- Your task:
Your task is to print every entry below exactly as given.

Stored records
___

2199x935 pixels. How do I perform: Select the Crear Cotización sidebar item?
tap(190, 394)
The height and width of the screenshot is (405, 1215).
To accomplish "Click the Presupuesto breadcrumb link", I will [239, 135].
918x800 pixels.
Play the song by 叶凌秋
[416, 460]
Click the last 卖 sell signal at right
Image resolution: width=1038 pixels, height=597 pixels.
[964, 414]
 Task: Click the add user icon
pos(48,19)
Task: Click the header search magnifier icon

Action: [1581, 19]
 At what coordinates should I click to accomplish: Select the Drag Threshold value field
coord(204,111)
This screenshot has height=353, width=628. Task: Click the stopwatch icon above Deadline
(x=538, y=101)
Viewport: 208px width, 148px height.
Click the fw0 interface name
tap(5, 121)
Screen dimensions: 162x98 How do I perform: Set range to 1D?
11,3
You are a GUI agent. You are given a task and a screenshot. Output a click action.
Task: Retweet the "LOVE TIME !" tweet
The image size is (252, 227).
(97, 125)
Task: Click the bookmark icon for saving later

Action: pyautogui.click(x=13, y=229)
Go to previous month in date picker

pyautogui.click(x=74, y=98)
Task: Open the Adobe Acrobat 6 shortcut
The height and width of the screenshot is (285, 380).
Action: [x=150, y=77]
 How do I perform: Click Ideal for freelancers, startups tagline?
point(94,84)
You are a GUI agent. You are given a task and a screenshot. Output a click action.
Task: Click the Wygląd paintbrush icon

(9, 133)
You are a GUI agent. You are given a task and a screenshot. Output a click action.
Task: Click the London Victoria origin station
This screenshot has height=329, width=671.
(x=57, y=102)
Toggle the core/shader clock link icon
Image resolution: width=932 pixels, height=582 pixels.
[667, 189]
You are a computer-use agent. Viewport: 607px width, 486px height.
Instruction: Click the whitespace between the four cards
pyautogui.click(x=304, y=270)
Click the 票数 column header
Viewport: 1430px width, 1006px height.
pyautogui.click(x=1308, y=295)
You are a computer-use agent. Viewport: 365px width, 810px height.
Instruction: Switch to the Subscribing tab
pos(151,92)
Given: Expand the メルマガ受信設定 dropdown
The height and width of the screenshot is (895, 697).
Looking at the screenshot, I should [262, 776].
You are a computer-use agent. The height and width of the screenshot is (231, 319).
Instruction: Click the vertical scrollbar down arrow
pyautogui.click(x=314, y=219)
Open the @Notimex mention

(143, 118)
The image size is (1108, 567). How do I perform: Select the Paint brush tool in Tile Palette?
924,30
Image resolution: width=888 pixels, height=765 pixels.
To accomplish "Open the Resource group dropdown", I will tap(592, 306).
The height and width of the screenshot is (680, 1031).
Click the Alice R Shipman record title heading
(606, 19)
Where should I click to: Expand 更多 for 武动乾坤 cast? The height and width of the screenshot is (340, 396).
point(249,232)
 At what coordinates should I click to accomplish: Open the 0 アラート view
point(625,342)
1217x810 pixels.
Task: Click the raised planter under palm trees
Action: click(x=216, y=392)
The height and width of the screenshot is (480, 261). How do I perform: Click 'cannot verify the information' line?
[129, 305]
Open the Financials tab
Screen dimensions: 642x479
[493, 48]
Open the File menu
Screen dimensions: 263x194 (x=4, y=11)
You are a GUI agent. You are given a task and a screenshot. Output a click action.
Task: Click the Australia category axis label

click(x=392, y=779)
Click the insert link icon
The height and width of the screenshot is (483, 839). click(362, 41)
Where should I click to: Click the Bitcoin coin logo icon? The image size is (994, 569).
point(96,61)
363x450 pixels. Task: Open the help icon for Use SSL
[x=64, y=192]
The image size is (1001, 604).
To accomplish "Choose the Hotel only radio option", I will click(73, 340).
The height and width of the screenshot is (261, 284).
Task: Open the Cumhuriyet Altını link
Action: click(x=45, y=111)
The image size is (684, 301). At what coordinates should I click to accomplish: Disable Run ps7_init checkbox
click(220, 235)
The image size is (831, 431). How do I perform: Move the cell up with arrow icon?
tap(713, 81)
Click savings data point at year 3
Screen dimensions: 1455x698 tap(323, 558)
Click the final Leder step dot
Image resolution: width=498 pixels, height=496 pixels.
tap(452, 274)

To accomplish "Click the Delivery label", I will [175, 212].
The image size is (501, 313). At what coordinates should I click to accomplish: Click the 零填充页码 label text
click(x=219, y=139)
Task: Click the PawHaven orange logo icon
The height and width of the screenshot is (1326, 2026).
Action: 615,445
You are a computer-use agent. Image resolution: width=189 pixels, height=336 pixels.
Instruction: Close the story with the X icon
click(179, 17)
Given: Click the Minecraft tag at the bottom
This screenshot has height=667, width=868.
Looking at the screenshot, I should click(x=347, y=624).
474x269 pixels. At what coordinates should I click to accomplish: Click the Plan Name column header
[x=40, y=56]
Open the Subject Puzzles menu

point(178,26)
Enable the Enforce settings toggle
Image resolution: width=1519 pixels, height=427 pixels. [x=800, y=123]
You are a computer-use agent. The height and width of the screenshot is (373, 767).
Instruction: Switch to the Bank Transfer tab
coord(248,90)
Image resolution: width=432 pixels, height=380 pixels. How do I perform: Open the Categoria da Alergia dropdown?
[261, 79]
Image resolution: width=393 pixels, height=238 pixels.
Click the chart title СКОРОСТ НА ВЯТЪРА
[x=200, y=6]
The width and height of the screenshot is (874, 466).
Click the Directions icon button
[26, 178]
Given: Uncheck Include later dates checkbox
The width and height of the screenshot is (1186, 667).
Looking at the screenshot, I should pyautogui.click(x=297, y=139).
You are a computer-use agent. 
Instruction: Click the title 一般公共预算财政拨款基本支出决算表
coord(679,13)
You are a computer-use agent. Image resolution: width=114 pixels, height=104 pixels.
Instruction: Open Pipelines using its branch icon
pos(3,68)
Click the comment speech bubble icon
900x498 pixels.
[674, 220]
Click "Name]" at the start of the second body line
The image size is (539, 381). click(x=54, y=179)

___

- Your solution:
2199x935 pixels. How do I perform: Select the Crear Cotización sidebar item?
tap(190, 394)
The height and width of the screenshot is (405, 1215).
To accomplish "Click the Presupuesto breadcrumb link", I will [239, 135].
918x800 pixels.
Play the song by 叶凌秋
[416, 460]
Click the last 卖 sell signal at right
Image resolution: width=1038 pixels, height=597 pixels.
[964, 414]
 Task: Click the add user icon
pos(48,19)
Task: Click the header search magnifier icon

Action: [1581, 19]
 At what coordinates should I click to accomplish: Select the Drag Threshold value field
coord(204,111)
This screenshot has height=353, width=628. Task: Click the stopwatch icon above Deadline
(x=538, y=101)
Viewport: 208px width, 148px height.
Click the fw0 interface name
tap(5, 121)
Screen dimensions: 162x98 How do I perform: Set range to 1D?
11,3
You are a GUI agent. You are given a task and a screenshot. Output a click action.
Task: Retweet the "LOVE TIME !" tweet
The image size is (252, 227).
(97, 125)
Task: Click the bookmark icon for saving later

Action: pyautogui.click(x=13, y=229)
Go to previous month in date picker

pyautogui.click(x=74, y=98)
Task: Open the Adobe Acrobat 6 shortcut
The height and width of the screenshot is (285, 380).
Action: [x=150, y=77]
 How do I perform: Click Ideal for freelancers, startups tagline?
point(94,84)
You are a GUI agent. You are given a task and a screenshot. Output a click action.
Task: Click the Wygląd paintbrush icon

(9, 133)
You are a GUI agent. You are given a task and a screenshot. Output a click action.
Task: Click the London Victoria origin station
This screenshot has height=329, width=671.
(x=57, y=102)
Toggle the core/shader clock link icon
Image resolution: width=932 pixels, height=582 pixels.
[667, 189]
You are a computer-use agent. Viewport: 607px width, 486px height.
Instruction: Click the whitespace between the four cards
pyautogui.click(x=304, y=270)
Click the 票数 column header
Viewport: 1430px width, 1006px height.
pyautogui.click(x=1308, y=295)
You are a computer-use agent. Viewport: 365px width, 810px height.
Instruction: Switch to the Subscribing tab
pos(151,92)
Given: Expand the メルマガ受信設定 dropdown
The height and width of the screenshot is (895, 697).
Looking at the screenshot, I should [262, 776].
You are a computer-use agent. The height and width of the screenshot is (231, 319).
Instruction: Click the vertical scrollbar down arrow
pyautogui.click(x=314, y=219)
Open the @Notimex mention

(143, 118)
The image size is (1108, 567). How do I perform: Select the Paint brush tool in Tile Palette?
924,30
Image resolution: width=888 pixels, height=765 pixels.
To accomplish "Open the Resource group dropdown", I will tap(592, 306).
The height and width of the screenshot is (680, 1031).
Click the Alice R Shipman record title heading
(606, 19)
Where should I click to: Expand 更多 for 武动乾坤 cast? The height and width of the screenshot is (340, 396).
point(249,232)
 At what coordinates should I click to accomplish: Open the 0 アラート view
point(625,342)
1217x810 pixels.
Task: Click the raised planter under palm trees
Action: click(x=216, y=392)
The height and width of the screenshot is (480, 261). How do I perform: Click 'cannot verify the information' line?
[129, 305]
Open the Financials tab
Screen dimensions: 642x479
[493, 48]
Open the File menu
Screen dimensions: 263x194 (x=4, y=11)
You are a GUI agent. You are given a task and a screenshot. Output a click action.
Task: Click the Australia category axis label

click(x=392, y=779)
Click the insert link icon
The height and width of the screenshot is (483, 839). click(362, 41)
Where should I click to: Click the Bitcoin coin logo icon? The image size is (994, 569).
point(96,61)
363x450 pixels. Task: Open the help icon for Use SSL
[x=64, y=192]
The image size is (1001, 604).
To accomplish "Choose the Hotel only radio option", I will click(73, 340).
The height and width of the screenshot is (261, 284).
Task: Open the Cumhuriyet Altını link
Action: click(x=45, y=111)
The image size is (684, 301). At what coordinates should I click to accomplish: Disable Run ps7_init checkbox
click(220, 235)
The image size is (831, 431). How do I perform: Move the cell up with arrow icon?
tap(713, 81)
Click savings data point at year 3
Screen dimensions: 1455x698 tap(323, 558)
Click the final Leder step dot
Image resolution: width=498 pixels, height=496 pixels.
tap(452, 274)

To accomplish "Click the Delivery label", I will [175, 212].
The image size is (501, 313). At what coordinates should I click to accomplish: Click the 零填充页码 label text
click(x=219, y=139)
Task: Click the PawHaven orange logo icon
The height and width of the screenshot is (1326, 2026).
Action: 615,445
You are a computer-use agent. Image resolution: width=189 pixels, height=336 pixels.
Instruction: Close the story with the X icon
click(179, 17)
Given: Click the Minecraft tag at the bottom
This screenshot has height=667, width=868.
Looking at the screenshot, I should click(x=347, y=624).
474x269 pixels. At what coordinates should I click to accomplish: Click the Plan Name column header
[x=40, y=56]
Open the Subject Puzzles menu

point(178,26)
Enable the Enforce settings toggle
Image resolution: width=1519 pixels, height=427 pixels. [x=800, y=123]
You are a computer-use agent. The height and width of the screenshot is (373, 767).
Instruction: Switch to the Bank Transfer tab
coord(248,90)
Image resolution: width=432 pixels, height=380 pixels. How do I perform: Open the Categoria da Alergia dropdown?
[261, 79]
Image resolution: width=393 pixels, height=238 pixels.
Click the chart title СКОРОСТ НА ВЯТЪРА
[x=200, y=6]
The width and height of the screenshot is (874, 466).
Click the Directions icon button
[26, 178]
Given: Uncheck Include later dates checkbox
The width and height of the screenshot is (1186, 667).
Looking at the screenshot, I should pyautogui.click(x=297, y=139).
You are a computer-use agent. 
Instruction: Click the title 一般公共预算财政拨款基本支出决算表
coord(679,13)
You are a computer-use agent. Image resolution: width=114 pixels, height=104 pixels.
Instruction: Open Pipelines using its branch icon
pos(3,68)
Click the comment speech bubble icon
900x498 pixels.
[674, 220]
Click "Name]" at the start of the second body line
The image size is (539, 381). click(x=54, y=179)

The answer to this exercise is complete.